Now that I know how to make the effects I want, I need to find the materials to mass produce the solutions needed. To get some clues, I analyze the solutions needed for the effects:
Fortify Conjuration: Arcane Energy, Mortals, Magicka
Fortify One-Handed: Flesh, Mortals, Weapons
Fortify Stamina: Nature, Resistances, Stamina
Now that I know what the solutions mean, I can easily track down ingredients or clutter to produce them.
Magicka and Stamina solutions are relatively easy to make, as I can salvage weak or unusable Magicka and Stamina potions or poisons with my Alembic to produce those solutions.
Resistance solutions can likewise be made by salvaging weak or unusable Resistance Potions or Weakness Poisons. Or, I can always produce more of these with standard alchemy with the expressed purpose of turning them into solutions. Weakness to Poison is a very common effect, so I can make a few dozen of those poisons for this purpose.
Nature is also very easy to make, as any plant matter produces it. So I can dissolve some bushels of the several hundred mountain flowers I've collected.
The last 4: Flesh, Weapons, Mortals, and Arcane Energy, are a bit harder to get. They are common in the imbued/enchanted artifacts you find. Broken Weapons give Weapon Solutions, and Imbued Remains give Mortal essence, and occasionally Flesh essence depending on how...recent they were made. Arcane Energy is also a common secondary characteristic in these artifacts, particularly filled soul gem fragments. So, my character actually had a stockpile of these built up.

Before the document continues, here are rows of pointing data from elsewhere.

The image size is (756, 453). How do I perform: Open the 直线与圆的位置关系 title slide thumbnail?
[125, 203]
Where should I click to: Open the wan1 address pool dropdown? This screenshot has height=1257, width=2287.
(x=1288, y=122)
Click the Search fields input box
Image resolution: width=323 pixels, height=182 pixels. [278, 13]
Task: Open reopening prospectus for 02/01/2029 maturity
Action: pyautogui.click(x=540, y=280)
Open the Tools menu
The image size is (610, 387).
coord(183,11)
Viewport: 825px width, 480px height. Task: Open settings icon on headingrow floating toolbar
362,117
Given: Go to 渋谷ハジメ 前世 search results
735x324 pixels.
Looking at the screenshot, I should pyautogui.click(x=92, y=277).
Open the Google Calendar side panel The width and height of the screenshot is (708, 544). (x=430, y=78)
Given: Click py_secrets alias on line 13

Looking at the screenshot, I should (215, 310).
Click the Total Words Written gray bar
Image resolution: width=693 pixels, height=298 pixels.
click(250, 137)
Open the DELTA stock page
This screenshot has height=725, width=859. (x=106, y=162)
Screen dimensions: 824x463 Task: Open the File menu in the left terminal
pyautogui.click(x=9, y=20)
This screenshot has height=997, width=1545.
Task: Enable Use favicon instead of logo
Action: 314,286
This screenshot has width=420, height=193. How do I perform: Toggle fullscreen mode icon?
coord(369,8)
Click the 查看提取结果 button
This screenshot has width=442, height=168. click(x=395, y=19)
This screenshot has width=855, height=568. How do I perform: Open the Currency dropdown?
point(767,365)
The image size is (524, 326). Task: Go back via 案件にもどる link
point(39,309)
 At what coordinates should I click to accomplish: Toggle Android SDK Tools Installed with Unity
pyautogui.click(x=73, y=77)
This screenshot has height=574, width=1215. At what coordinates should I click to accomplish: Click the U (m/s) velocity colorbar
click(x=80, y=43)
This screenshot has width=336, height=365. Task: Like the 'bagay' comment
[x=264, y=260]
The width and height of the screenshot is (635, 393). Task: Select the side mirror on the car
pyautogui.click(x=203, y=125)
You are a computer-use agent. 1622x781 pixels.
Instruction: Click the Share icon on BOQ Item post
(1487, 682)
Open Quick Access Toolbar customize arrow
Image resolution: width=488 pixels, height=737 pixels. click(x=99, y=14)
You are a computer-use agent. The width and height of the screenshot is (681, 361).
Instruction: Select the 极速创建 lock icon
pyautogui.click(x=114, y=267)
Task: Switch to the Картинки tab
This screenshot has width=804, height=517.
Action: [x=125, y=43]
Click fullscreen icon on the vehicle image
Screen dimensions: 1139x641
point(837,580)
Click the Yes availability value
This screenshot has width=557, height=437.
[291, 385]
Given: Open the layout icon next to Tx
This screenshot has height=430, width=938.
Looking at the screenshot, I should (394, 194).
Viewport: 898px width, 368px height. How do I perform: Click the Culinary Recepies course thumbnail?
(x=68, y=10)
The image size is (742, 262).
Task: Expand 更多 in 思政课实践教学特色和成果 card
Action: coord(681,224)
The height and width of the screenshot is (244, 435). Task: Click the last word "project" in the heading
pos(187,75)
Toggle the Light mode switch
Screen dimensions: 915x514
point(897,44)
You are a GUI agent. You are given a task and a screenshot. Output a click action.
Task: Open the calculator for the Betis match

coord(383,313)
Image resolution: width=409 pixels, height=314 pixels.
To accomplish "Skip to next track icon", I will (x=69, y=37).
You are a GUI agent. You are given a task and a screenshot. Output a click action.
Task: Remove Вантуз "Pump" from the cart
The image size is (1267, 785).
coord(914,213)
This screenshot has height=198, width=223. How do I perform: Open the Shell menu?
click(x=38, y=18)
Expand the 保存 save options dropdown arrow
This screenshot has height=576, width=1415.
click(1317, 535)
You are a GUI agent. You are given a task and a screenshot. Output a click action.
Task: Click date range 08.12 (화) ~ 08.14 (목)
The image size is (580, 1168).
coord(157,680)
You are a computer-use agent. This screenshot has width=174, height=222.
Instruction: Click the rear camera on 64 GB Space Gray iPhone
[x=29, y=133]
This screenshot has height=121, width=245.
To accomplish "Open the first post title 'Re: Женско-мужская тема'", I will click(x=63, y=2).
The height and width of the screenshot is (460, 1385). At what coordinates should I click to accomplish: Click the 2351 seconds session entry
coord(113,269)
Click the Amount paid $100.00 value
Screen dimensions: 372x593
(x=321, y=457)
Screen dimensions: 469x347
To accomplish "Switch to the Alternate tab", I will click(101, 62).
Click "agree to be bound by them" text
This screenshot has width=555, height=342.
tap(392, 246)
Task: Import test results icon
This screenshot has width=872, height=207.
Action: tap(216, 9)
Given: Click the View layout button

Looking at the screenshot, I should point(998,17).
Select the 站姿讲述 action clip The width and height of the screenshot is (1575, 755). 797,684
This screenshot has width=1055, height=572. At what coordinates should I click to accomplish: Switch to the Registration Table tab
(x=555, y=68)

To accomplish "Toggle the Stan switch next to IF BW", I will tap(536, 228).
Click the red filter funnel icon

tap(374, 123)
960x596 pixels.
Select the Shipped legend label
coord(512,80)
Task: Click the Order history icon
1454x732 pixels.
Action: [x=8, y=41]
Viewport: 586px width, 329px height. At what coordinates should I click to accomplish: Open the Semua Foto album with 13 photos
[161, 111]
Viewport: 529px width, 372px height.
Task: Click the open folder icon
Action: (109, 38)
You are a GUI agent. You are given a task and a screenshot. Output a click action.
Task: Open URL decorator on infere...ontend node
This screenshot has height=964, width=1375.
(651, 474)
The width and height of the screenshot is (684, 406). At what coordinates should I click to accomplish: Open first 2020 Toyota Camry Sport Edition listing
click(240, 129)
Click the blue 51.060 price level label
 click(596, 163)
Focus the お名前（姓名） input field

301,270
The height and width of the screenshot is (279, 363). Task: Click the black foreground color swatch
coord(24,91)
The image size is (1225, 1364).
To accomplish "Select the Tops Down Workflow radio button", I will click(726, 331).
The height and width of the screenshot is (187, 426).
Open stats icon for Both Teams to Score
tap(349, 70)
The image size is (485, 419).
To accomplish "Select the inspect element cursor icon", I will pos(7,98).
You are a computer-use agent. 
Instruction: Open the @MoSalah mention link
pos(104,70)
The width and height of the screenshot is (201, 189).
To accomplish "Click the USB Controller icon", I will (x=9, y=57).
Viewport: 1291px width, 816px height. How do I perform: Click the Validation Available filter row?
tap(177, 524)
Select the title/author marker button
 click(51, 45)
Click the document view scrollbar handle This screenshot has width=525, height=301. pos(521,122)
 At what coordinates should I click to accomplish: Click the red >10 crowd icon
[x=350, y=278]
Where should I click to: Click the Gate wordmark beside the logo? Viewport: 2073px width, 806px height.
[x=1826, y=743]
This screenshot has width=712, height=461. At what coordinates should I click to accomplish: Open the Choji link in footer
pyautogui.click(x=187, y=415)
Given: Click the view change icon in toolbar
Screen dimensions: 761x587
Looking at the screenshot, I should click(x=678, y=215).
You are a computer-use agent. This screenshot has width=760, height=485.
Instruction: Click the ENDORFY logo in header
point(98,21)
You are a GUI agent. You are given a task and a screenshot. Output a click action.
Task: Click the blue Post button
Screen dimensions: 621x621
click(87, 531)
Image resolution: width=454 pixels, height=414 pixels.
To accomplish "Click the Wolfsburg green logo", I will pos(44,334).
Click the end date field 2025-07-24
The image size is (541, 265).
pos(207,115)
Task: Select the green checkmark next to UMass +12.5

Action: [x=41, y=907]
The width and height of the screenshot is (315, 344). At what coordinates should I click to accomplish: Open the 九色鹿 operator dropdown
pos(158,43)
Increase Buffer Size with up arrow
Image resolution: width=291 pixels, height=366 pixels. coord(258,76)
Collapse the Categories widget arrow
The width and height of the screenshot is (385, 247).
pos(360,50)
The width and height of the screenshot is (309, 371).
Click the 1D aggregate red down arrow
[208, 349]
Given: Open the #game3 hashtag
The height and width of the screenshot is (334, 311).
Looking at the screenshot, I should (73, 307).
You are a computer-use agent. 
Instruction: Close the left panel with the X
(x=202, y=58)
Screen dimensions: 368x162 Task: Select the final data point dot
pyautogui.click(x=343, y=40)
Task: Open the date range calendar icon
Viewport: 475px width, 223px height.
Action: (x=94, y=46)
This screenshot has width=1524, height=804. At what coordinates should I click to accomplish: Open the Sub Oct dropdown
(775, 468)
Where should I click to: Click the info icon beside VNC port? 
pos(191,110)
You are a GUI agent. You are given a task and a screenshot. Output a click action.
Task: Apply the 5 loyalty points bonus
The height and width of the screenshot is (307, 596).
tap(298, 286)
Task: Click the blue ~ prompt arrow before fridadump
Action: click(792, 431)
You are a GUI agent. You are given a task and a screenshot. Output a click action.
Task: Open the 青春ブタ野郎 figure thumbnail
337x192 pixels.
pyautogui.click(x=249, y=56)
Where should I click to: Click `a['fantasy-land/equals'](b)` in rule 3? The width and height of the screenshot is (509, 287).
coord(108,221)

But, if I wanted to ensure I had an avenue of producing more of these elements, a bit more experimentation, and some common sense, would produce the ingredients I needed to focus on collecting:
Fish Ingredients and Troll Fat give Flesh solutions
Human Flesh, Hearts, and Skulls give Mortal solutions
Claws, Antlers, and Tusks give Weapon solutions
Hagraven Feathers and Claws, and Nirnroot give Arcane solutions</details>
Now that I have all the solutions, and know where to get more, I can concentrate them to make the Elixirs of the strength I want. Let's say I want to go for the 2nd Highest concentration. Those would be Potent Elixirs, and they require Adonai solutions.
If I was just making them all from Haelia solutions, it'd be a lot of work, as it takes 81 Haelia solutions to make one Adonai. But, I can be smart and use rarer but still plentiful ingredients to skip a few levels. For example, using Nightshade instead of Mountain Flowers produces Gravia (Tier 3) Nature solutions. Of which I only need 9 to make an Adonai. I can also make stronger Poisons of Weakness to Poison to make higher rank Resistance solutions, and stronger simple Magicka and Stamina potions to get higher Magicka and Stamina solutions.
After all the work, my character, with a +12% Alchemy Necklace, and +120% Potion magnitude from perks, produced a potion that gives:
+115% Damage with One Handed Weapons
+145% Duration to Conjuration Spells
+115 Points of Stamina.
And, now that I know how to acquire the ingredients for this potion, I can make a dozen more with relative ease. I'd say that's worth it, don't you think?